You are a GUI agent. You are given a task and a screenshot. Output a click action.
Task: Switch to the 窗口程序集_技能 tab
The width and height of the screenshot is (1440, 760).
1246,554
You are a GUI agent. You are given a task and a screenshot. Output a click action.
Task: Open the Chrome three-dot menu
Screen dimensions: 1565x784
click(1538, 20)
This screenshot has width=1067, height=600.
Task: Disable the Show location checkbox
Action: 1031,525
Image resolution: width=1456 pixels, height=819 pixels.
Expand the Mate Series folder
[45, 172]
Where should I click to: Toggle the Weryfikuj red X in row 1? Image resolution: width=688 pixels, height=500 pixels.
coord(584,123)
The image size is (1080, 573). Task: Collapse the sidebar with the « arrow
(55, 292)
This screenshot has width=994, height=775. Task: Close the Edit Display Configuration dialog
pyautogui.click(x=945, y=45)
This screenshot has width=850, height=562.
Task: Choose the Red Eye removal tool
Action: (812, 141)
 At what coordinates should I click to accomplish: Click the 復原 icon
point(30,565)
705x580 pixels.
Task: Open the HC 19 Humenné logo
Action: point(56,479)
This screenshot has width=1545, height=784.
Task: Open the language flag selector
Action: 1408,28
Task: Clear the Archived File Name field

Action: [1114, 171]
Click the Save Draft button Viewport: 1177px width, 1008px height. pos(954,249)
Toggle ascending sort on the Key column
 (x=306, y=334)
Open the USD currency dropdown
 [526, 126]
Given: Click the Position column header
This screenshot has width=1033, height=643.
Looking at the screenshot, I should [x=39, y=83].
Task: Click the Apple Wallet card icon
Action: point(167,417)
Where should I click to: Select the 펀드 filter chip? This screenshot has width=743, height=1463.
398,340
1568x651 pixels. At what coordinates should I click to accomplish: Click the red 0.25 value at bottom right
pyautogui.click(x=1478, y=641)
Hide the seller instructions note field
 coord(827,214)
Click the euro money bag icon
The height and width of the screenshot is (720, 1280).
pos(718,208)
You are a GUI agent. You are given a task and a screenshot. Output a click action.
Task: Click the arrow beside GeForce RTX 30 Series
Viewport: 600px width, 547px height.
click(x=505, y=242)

▶ Task prompt
All that is wanted is the set of lines from the one with "Task: Click the arrow" through the last line of the entries, both included, output exactly.

▶ Response
Task: Click the arrow beside GeForce RTX 30 Series
Viewport: 600px width, 547px height.
click(x=505, y=242)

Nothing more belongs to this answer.